Woodrow Hartzog, a professor at Boston University School of Law who studies privacy and digital ethics, has argued that privacy controls that give users the feeling of control without the fact of control are themselves a dark pattern.^[14] The controls are real. The privacy is not.

What a Private Prompt Actually Requires

There is a simple test for whether a conversation with an AI is private: does the prompt leave your infrastructure?

Perplexity answers yes – three times over. Once to Perplexity's servers. Once to the underlying model provider (OpenAI or Anthropic, depending on the query). Once to Meta and Google via tracking scripts. Three separate companies receive the text you typed in a box that felt like a private conversation.

Managed cloud AI services (ChatGPT, Claude.ai, Gemini) answer yes – once. The prompt goes to the model provider. Whether it is retained, used for training, or accessible to the provider's employees depends on the terms of service, which change periodically and are rarely read.

Self-hosted AI platforms answer this privacy question differently. The prompt does not need to leave the building. The model can run on your hardware. The interface runs on your server. There are no tracking scripts because there is no advertising business model to feed. There is no third-party model provider because the model is local. The conversation is private because the architecture makes privacy the default, not an opt-in toggle that governs one data flow while others operate unmonitored.

Sage.is AI-UI is built on this architecture. AGPL-3 licensed, self-hostable, model-agnostic. No tracking scripts. No Meta Pixel. No Google Analytics. The code is open – anyone can verify what it does and what it does not do. Sage is a small platform and only offers web-search through their privacy tools, unlike the integration that makes Perplexity leak your searches.^[15] The architecture is the argument, not the feature set: privacy is not a setting. It is a topology.

The Conversation You Cannot Take Back

Abraham Solomon, "Advice to those about to set out in life" (c. 1856). A private conversation overheard. The architecture of the room determines who can listen. Public domain.

The man in Utah cannot un-share his financial data. The prompt has been transmitted. Meta has it. Google has it. The tracking scripts ran in his browser, in real time, as he typed. No amount of retroactive opt-out, account deletion, or privacy setting adjustment will retrieve the data from Meta and Google's infrastructure.

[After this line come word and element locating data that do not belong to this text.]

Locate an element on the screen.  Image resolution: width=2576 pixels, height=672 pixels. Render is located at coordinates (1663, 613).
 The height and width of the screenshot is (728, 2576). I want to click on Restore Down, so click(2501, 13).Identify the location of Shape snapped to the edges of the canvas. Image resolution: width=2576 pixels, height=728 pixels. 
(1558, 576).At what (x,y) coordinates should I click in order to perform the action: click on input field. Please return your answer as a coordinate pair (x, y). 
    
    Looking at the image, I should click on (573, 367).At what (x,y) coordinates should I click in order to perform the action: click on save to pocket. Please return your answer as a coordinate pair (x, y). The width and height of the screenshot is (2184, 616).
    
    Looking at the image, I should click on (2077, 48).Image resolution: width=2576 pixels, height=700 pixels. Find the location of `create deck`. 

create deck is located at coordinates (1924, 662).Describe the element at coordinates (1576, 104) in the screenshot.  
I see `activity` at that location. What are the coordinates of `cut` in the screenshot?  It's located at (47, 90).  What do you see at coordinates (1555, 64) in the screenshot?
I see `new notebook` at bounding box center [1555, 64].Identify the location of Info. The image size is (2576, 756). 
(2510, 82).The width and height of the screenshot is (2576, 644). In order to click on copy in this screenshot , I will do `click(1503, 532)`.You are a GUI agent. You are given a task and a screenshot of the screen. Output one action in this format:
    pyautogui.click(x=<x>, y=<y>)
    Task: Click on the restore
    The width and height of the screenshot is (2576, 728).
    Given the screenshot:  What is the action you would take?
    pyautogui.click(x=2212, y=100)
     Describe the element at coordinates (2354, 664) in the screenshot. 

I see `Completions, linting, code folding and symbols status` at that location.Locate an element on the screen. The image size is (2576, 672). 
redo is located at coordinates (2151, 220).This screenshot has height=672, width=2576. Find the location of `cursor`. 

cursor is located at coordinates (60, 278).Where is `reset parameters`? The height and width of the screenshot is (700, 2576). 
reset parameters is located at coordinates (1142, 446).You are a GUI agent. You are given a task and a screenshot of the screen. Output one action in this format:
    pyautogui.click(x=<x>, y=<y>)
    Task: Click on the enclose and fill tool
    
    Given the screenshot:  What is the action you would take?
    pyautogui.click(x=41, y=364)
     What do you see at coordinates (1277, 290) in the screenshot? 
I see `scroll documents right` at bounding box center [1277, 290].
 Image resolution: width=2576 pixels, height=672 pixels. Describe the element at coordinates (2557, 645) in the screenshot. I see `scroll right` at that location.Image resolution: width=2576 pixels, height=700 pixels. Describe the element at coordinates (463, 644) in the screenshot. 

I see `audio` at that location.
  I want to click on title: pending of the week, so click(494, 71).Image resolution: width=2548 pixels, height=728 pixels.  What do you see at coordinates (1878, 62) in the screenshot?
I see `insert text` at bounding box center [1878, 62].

Every Perplexity user who has ever typed a prompt (about their health, their finances, their legal situation, their relationships, their fears) has potentially done the same thing. The lawsuit seeks class-action status on behalf of all of them.

The prompt felt private. The text box looked like a conversation. The incognito toggle promised discretion. Underneath, the tracking scripts ran the same code they run on every advertising-supported website on the internet, collecting the same data, transmitting it to the same companies, for the same purpose: to turn your private behaviour into their product.

The prompt you thought was private was not private. It was inventory.

The views expressed are those of the editorial board. The author has no financial relationship with Perplexity AI, Meta, or Google. Full disclosure and transparency is a feature, not a bug.